Kesepakatan gencatan senjata selama dua pekan antara Iran dan AS dijadwalkan berakhir pada hari Rabu. Sementara itu, delegasi Amerika direncanakan tiba di Islamabad pada hari Senin (20/4/2026) untuk melanjutkan pembicaraan dengan pihak Iran. Hingga kini, Teheran belum memberikan kepastian apakah akan mengirimkan wakilnya ke Pakistan untuk mengikuti perundingan tersebut.

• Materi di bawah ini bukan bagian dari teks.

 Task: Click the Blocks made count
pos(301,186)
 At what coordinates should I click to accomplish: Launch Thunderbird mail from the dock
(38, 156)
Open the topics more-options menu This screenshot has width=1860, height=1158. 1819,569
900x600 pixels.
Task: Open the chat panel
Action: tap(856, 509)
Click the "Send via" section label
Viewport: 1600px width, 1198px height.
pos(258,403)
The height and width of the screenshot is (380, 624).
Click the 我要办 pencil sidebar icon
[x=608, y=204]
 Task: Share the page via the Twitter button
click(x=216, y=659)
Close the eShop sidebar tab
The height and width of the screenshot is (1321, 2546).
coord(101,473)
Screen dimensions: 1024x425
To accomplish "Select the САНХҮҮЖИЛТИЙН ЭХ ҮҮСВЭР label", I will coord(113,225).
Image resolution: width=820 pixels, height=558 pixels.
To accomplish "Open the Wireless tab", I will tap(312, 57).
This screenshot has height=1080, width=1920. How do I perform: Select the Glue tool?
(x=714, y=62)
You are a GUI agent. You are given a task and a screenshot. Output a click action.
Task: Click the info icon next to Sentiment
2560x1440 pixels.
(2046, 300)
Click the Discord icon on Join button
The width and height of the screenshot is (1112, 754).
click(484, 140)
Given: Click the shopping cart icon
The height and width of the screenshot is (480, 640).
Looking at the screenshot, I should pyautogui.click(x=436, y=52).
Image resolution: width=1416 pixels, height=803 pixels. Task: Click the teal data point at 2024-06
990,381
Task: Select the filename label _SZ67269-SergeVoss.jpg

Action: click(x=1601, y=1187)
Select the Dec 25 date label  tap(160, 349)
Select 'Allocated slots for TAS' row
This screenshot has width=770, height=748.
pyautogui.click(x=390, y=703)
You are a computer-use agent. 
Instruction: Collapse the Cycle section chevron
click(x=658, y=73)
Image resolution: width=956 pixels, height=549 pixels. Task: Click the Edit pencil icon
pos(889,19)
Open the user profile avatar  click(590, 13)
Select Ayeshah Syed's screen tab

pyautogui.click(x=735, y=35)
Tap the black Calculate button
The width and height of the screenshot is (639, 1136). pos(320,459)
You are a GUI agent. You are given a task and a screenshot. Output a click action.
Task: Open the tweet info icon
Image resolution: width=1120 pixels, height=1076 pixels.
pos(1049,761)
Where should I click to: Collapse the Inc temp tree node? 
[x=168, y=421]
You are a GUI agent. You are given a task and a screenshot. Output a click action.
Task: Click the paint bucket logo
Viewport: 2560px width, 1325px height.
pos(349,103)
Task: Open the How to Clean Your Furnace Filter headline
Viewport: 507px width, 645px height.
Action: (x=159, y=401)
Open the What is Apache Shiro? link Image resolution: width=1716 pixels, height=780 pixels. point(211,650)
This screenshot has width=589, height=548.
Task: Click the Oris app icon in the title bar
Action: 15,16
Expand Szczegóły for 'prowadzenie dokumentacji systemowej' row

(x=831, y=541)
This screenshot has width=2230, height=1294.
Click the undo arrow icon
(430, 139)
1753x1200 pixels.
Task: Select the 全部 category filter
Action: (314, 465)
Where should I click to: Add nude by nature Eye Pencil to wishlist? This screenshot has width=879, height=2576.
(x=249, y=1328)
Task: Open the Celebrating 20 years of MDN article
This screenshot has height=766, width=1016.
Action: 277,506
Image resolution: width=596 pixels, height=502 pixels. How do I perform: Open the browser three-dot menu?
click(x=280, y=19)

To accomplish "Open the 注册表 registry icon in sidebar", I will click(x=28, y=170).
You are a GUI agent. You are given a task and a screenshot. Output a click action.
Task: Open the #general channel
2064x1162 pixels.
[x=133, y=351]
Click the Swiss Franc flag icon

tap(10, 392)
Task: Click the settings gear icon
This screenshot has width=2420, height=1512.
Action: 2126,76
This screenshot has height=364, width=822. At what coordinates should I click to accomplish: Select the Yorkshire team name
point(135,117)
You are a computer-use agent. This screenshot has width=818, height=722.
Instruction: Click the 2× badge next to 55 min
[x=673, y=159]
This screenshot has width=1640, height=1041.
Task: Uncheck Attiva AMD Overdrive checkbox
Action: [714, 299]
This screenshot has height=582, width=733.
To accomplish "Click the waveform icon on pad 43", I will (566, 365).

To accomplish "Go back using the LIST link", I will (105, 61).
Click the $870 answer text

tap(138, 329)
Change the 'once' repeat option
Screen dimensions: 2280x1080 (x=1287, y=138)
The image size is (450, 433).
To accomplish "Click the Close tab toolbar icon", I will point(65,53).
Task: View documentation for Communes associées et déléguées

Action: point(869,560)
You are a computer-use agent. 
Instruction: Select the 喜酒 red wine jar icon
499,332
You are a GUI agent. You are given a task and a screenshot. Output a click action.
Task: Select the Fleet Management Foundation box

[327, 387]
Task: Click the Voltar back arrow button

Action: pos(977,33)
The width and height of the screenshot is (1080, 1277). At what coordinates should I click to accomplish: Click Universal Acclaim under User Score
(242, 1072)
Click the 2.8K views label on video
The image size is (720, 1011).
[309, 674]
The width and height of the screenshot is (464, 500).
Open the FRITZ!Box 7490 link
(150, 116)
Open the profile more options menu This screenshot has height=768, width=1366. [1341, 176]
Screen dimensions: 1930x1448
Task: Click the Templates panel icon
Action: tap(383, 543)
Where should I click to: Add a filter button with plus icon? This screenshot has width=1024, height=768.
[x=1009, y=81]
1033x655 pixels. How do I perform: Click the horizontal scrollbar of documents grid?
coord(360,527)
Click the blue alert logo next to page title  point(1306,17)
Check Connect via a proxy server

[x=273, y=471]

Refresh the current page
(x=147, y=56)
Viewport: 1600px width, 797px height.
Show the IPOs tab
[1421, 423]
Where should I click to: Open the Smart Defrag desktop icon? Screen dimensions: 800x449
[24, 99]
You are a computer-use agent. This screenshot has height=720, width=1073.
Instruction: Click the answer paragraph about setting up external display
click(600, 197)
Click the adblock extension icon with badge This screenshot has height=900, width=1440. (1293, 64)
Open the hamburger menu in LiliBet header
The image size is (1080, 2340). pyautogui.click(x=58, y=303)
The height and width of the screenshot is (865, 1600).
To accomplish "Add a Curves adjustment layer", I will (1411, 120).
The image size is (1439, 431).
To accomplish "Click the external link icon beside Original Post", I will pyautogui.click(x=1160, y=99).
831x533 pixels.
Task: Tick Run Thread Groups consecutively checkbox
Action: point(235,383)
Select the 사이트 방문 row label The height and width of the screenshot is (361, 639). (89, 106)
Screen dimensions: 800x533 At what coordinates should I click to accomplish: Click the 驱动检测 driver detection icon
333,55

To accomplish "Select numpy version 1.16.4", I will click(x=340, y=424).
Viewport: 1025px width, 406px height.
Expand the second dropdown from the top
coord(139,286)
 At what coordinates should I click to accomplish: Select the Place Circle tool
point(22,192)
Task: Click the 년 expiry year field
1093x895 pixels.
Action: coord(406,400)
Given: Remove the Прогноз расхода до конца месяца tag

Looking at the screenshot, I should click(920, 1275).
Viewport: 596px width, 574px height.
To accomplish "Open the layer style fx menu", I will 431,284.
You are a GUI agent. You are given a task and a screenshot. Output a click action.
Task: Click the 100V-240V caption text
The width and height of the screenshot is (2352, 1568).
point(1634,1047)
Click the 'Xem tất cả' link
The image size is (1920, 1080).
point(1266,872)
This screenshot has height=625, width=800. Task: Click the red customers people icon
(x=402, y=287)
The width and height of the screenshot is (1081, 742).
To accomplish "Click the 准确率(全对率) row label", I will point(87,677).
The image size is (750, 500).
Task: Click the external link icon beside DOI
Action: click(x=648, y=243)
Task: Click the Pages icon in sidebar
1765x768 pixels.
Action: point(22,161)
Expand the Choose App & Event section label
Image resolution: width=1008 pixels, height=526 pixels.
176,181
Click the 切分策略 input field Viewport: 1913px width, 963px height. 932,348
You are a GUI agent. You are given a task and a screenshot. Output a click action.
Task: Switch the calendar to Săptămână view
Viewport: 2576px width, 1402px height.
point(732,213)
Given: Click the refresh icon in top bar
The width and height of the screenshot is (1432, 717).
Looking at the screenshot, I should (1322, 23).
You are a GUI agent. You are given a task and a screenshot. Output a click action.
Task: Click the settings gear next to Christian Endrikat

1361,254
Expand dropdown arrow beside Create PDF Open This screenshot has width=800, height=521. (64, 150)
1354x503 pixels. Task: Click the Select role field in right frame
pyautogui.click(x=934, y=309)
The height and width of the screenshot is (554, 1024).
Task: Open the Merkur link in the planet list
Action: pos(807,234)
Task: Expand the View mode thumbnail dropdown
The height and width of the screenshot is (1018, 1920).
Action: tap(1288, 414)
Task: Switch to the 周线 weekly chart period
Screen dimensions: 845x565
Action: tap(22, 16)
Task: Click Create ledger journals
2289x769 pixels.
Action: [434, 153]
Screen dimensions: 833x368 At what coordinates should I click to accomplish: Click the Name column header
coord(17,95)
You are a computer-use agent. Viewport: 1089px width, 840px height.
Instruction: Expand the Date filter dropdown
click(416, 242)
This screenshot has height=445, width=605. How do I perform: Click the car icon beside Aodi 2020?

Media pemerintah Iran mengutip sumber anonim yang memahami situasi ini, menyebutkan bahwa tidak ada rencana untuk melanjutkan putaran kedua negosiasi. Hal ini disebabkan oleh tuntutan dari pihak AS yang dinilai “berlebihan dan tidak rasional,” serta perubahan sikap Washington yang dianggap tidak konsisten.
Ketegangan kedua negara semakin meningkat akibat perselisihan terkait Selat Hormuz. Iran diketahui memperketat pengawasan terhadap lalu lintas kapal di kawasan tersebut, sementara Amerika Serikat tetap memberlakukan blokade terhadap pelabuhan-pelabuhan Iran. Bahkan pada hari Minggu, AS dilaporkan menahan sebuah kapal yang mencoba menembus blokade tersebut.
Baik Iran maupun Amerika Serikat saling melontarkan tuduhan pelanggaran terhadap kesepakatan gencatan senjata. Dalam pernyataannya, Pezeshkian menilai langkah blokade yang dilakukan AS sebagai indikasi bahwa Washington tengah mengarah pada “pengulangan pola-pola sebelumnya dan pengkhianatan diplomasi,” sebagaimana disampaikan melalui siaran televisi pemerintah Iran.